Amazon Cloud Exposes Data--Your Company May Be Vulnerable
By: Jim Stickley and Tina Davis
November 7, 2019
Business owners of all shapes and sizes hope their data and that of their customers is securely kept. What many don’t realize is that even the best plans for securing data can go astray. Case in point, the discovery that Amazon’s Elastic Block Storage (EBS) cloud is vulnerable to public exposure. These leaks exposed snapshots with over a terabyte of data from companies like Netflix, TD Bank, and Ford. Although these companies are the largest and most notable victims, any business using EBS is susceptible to sensitive data exposure.
The leaky Amazon data is part of their EBS S3 bucket storage. Customers using S3 buckets for their data found it exposed with public-facing snapshots.
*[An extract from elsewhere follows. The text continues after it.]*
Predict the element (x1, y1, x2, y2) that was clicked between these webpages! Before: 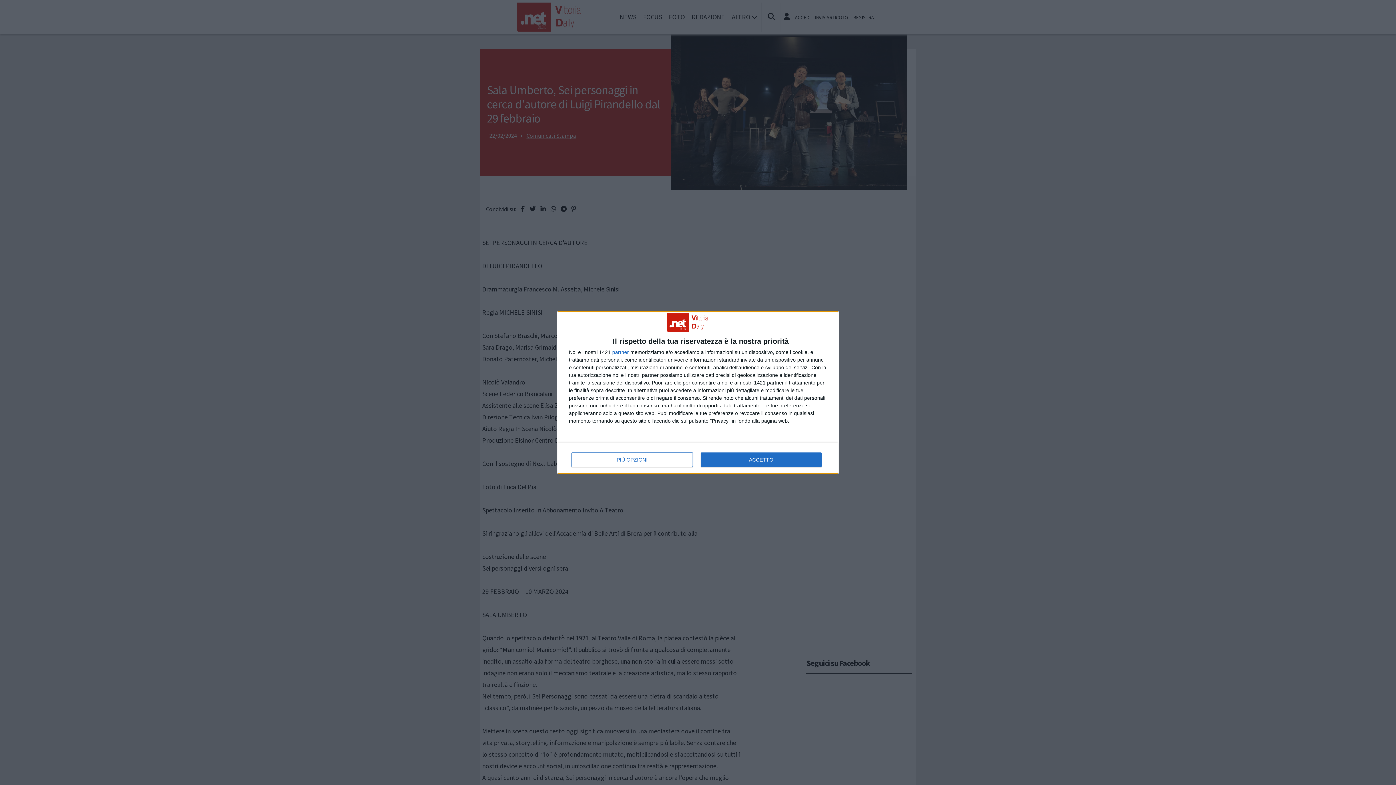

This data includes system passwords, email messages, human resources details, and private consumer information.
However, security researchers found S3 data exposure is not due to bad actors. They believe the real culprit is misconfigured settings allowing the data to be set to “public.” The 2019 Verizon Data Breach Investigations Report finds 34% of data breaches are accidental and not malicious. Still, many of those in charge of cybersecurity seem to be unaware of critical settings allowing data to be publicly exposed.
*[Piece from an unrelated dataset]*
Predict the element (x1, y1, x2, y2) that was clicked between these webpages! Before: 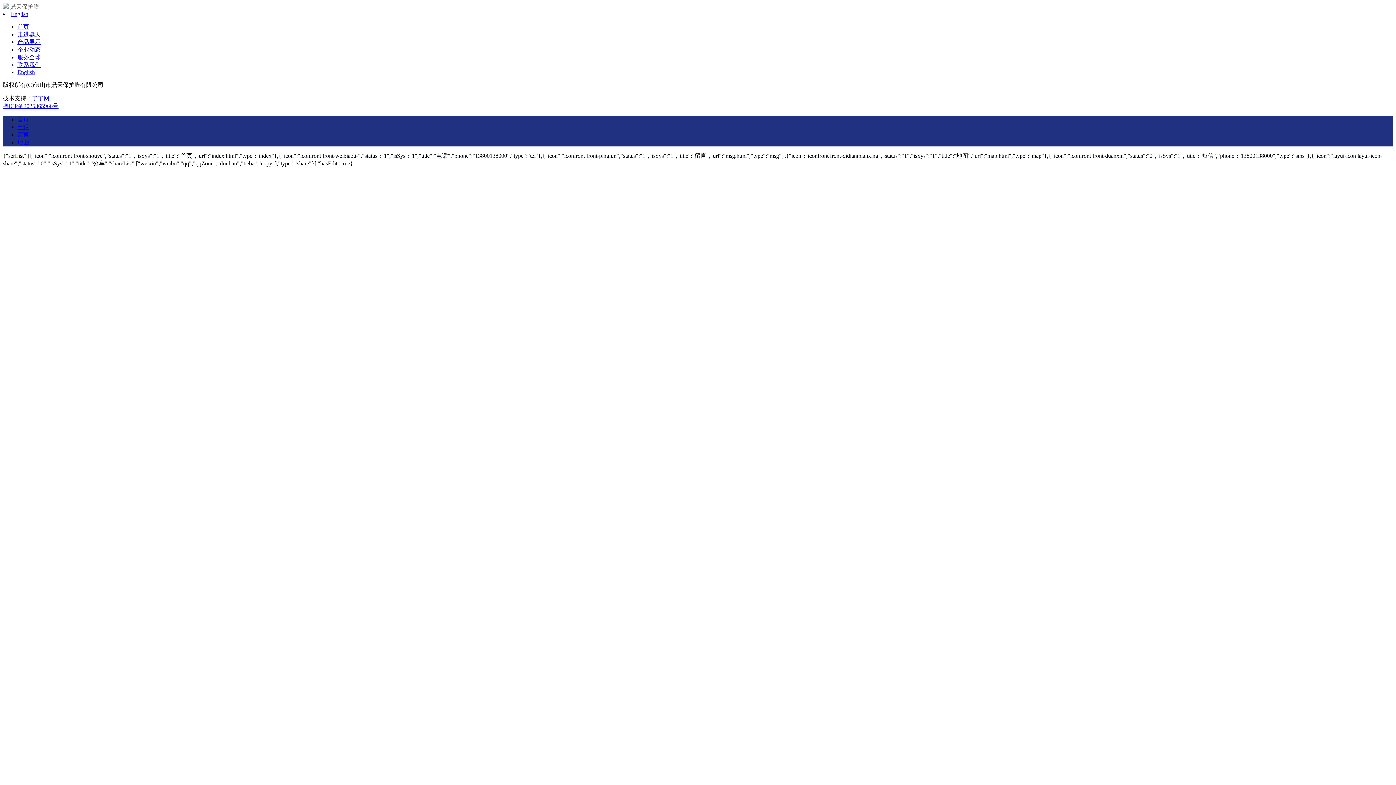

Keeping a business and its data safe is no doubt a challenge. But making errors that accidentally expose confidential data can be a nightmare. There are basic safety steps that IT departments and others in charge of securing data can take. In particular, external-facing data systems need to be properly configured to ensure data isn’t publicly exposed. In the case of Amazon’s EBS, public exposure could have been avoided by choosing the correct option during setup. Proper system configuration goes a long way keeping sensitive data and other vulnerabilities in check. If you are ever unsure about configuration of your systems and their security, have someone come it to help, even if you have to pay for it. Keeping that data out of the public eye will be worth it.
Always apply security patches as soon as they are released. These patches often fix security flaws including those that inadvertently lead to data exposure and malicious infections. A well-configured system with the latest security updates provides layers of protection for your sensitive data and that of your customers.